The three-game ’09 World Series re-match…between the Phillies and Yankees that began last night started as the mismatch that some might have predicted since the Yankees have been hot and the Phillies .333-cold for the past month. Sure enough, the Steinbrenners put five on the board before the Fightin’s even had a hit. But then, Philadelphia put together an inning against CC Sabathia, a pitcher they have hit in the past, and the margin was narrowed to two by mid-game. In the fifth, though, Mark Teixeira took advantage of the HO-gauge nature of the right field corner in New Bombertown, and the Yankees took a run back on what would have been an F9 in 85% of the parks MLB inhabits. The Phillies trailed by 6-3 with only nine outs left…then six…. New York scored two more on two hit batsmen, a walk, and an iffy hit, and people continued to scratch their heads at the transformation of the NL champs into the ’92 version of their club.

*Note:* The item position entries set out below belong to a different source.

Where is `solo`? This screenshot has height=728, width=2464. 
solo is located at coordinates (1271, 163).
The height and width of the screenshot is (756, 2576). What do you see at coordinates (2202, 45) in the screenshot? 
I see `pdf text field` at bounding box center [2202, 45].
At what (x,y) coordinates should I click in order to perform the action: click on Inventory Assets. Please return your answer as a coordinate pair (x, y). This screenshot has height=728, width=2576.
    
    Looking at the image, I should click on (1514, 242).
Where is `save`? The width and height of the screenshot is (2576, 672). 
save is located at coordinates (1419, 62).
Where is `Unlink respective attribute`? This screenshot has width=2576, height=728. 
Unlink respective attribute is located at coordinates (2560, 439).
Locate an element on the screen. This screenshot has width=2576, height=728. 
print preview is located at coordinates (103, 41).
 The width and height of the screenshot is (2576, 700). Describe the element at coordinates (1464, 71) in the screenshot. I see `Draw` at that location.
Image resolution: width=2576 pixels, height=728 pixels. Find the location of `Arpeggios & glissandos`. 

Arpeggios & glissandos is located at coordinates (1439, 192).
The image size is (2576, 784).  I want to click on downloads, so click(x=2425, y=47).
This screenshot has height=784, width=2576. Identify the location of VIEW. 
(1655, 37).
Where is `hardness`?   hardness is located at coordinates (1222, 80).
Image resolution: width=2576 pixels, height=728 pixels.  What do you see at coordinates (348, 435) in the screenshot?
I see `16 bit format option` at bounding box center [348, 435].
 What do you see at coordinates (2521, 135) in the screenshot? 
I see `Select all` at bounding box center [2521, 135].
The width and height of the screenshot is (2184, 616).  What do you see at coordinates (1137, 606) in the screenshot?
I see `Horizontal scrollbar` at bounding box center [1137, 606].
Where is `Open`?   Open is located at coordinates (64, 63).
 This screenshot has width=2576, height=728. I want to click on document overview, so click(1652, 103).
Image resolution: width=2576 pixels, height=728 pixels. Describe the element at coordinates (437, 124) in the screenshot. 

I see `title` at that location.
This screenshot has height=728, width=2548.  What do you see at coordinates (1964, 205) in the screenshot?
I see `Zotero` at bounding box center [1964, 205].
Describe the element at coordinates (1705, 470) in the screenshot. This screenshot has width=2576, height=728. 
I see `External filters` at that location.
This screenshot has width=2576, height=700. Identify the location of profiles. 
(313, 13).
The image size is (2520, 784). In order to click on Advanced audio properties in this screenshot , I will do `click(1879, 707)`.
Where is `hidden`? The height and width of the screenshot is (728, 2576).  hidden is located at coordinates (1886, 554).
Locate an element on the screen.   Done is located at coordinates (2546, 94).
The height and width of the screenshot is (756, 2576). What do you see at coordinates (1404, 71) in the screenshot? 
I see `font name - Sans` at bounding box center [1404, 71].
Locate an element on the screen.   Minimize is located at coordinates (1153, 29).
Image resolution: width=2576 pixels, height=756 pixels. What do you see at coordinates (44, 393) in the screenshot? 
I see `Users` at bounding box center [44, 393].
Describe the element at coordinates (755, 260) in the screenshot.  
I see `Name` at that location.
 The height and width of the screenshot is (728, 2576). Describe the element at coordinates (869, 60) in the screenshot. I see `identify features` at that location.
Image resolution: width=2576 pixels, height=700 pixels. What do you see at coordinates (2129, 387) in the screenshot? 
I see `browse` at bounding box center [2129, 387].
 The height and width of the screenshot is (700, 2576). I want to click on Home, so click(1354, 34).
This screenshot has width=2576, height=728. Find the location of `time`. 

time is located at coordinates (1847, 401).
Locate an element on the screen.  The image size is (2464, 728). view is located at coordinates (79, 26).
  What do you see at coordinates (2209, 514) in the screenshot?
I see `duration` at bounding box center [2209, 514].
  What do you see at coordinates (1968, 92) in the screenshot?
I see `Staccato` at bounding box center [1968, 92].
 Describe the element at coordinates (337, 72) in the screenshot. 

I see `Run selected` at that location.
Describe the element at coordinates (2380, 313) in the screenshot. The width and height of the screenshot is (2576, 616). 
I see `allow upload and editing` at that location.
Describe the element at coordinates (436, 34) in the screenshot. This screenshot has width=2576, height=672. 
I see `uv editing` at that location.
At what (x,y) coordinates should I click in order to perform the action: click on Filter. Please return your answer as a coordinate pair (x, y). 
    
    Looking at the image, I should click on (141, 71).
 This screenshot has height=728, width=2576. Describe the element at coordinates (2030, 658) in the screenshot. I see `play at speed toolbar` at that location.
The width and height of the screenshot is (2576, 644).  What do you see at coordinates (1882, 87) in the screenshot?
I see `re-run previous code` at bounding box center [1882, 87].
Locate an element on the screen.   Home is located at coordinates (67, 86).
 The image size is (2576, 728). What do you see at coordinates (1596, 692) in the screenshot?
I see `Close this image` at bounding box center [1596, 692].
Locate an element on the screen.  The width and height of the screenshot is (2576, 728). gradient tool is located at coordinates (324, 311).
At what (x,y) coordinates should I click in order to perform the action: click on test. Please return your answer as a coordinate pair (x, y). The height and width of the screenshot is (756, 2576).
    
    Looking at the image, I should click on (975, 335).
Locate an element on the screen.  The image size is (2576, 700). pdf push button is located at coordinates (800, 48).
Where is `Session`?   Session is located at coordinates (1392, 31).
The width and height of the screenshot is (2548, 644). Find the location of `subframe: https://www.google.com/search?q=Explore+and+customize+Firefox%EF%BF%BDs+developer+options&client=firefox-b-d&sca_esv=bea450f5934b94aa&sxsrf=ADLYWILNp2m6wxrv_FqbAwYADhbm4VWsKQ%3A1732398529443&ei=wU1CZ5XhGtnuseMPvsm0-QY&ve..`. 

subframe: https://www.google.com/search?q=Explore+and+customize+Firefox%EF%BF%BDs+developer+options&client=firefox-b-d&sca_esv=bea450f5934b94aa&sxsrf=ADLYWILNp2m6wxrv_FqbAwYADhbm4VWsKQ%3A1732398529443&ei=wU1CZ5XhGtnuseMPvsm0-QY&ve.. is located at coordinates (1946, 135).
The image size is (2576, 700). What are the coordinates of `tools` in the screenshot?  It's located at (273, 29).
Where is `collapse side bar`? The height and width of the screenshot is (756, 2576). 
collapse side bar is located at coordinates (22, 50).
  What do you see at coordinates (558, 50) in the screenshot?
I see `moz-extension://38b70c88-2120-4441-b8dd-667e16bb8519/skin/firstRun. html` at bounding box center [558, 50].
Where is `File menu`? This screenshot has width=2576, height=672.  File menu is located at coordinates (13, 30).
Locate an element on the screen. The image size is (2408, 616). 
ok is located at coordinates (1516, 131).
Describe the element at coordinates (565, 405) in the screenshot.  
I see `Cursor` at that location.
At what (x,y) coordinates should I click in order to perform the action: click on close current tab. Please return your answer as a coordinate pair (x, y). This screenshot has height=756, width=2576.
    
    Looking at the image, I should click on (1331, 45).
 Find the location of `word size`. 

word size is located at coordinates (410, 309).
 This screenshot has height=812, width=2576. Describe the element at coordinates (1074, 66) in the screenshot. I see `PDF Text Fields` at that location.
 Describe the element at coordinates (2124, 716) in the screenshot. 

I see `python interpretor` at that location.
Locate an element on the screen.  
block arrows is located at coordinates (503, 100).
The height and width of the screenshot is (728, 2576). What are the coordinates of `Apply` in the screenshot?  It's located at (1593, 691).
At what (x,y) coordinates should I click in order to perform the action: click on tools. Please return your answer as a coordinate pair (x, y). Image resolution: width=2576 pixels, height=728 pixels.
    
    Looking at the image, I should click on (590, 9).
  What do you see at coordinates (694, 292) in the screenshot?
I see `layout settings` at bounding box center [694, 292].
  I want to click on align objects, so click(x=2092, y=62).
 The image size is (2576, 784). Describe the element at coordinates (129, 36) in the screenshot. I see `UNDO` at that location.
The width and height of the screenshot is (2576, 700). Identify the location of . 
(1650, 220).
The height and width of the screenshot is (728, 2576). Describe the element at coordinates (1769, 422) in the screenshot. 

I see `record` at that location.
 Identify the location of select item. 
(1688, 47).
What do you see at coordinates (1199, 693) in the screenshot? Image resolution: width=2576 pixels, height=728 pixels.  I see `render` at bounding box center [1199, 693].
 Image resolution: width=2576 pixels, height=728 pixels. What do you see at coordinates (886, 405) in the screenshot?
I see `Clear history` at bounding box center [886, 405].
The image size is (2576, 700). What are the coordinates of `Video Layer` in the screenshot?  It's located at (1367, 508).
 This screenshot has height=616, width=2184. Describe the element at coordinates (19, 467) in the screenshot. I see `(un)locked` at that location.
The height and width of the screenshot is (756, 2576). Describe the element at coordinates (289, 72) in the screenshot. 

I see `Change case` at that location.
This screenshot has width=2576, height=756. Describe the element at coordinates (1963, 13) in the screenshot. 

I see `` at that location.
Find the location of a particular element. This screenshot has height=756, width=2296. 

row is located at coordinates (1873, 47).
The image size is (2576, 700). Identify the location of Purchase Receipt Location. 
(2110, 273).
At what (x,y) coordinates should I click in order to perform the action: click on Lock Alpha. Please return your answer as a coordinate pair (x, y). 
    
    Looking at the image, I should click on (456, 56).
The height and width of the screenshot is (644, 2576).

Game one: NYY 8, PHI 3. Telling stat: Philadelphia has booked one win this season when trailing after eight innings.
And finally, a comment on the notion of “government”: Thirty-eight years after the fact, and after twelve years of inquiry, a British tribunal has found that the killing of fourteen civilians in Derry on January 10, 1972 – Bloody Sunday – was…well, a disjointed act of mass murder by members of the British army’s Parachute Regiment (although Lord Saville’s report didn’t quite put it that way). According to NPR News (June 15th), the panel spent US$300 million to determine officially what everybody knew the day it happened. The Guardian’s Henry McDonald and Owen Bowcott observed (June 15th) that the findings make Bloody Sunday the worst atrocity committed by the English army against civilians on British soil since 1819.
The British Prime Minister apologized. For the deaths.
Sources not clearly indicated above:
“American League: Sunday’s Results.” The Philadelphia Inquirer 14 June 2010: D4.
Campbell, Al. “High & Inside: On any given day….” The Philadelphia Inquirer 14 June 2010: D4.
“Cards sign Suppan, beat Seattle: In other games.” Philadelphia Daily News 15 June 2010: 58.
“MLB.com Shop.” mlb.com. 13 June 2010.
Murphy, David. “Technical Knuckout.” Philadelphia Daily News 14 June 2010: 86.
“Philadelphia at Boston.” Major League Baseball. Fox. WTXF, Philadelphia. 12 June 2010.
“Philadelphia at New York.” Major League Baseball. PHL17, Philadelphia. 15 June 2010.